• **The problem**:
Once the line with "Task: Click the 0.51227 price label on chart" is found in the entries below, print it and each following line exactly, stopping after the line with "Open the Realmee Project link"; print nothing else.

(Extracted records)
• • •

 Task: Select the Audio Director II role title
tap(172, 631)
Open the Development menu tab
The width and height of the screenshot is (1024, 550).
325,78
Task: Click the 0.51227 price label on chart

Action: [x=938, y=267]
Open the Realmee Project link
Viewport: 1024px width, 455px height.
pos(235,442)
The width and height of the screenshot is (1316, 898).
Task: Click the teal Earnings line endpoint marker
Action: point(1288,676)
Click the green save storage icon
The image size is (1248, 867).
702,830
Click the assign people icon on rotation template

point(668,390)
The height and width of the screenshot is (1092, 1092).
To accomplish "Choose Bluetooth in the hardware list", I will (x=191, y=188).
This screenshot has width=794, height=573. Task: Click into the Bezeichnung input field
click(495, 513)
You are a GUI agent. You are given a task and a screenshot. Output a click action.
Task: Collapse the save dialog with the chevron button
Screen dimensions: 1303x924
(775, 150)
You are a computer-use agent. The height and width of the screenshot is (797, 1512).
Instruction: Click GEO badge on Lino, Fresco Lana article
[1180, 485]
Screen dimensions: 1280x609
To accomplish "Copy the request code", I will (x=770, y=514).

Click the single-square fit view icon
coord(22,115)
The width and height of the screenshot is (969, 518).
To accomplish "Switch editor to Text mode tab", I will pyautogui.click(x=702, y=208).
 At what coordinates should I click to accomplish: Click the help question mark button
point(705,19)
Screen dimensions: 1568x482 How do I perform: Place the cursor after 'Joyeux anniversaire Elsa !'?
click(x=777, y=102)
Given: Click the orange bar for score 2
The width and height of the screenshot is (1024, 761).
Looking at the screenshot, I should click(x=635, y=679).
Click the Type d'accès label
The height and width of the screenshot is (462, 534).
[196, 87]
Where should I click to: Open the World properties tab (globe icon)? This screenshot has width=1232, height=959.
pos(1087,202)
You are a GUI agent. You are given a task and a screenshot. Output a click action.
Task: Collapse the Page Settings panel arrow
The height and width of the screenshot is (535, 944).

• • •

• **Written solution**:
Task: Click the 0.51227 price label on chart

Action: [x=938, y=267]
Open the Realmee Project link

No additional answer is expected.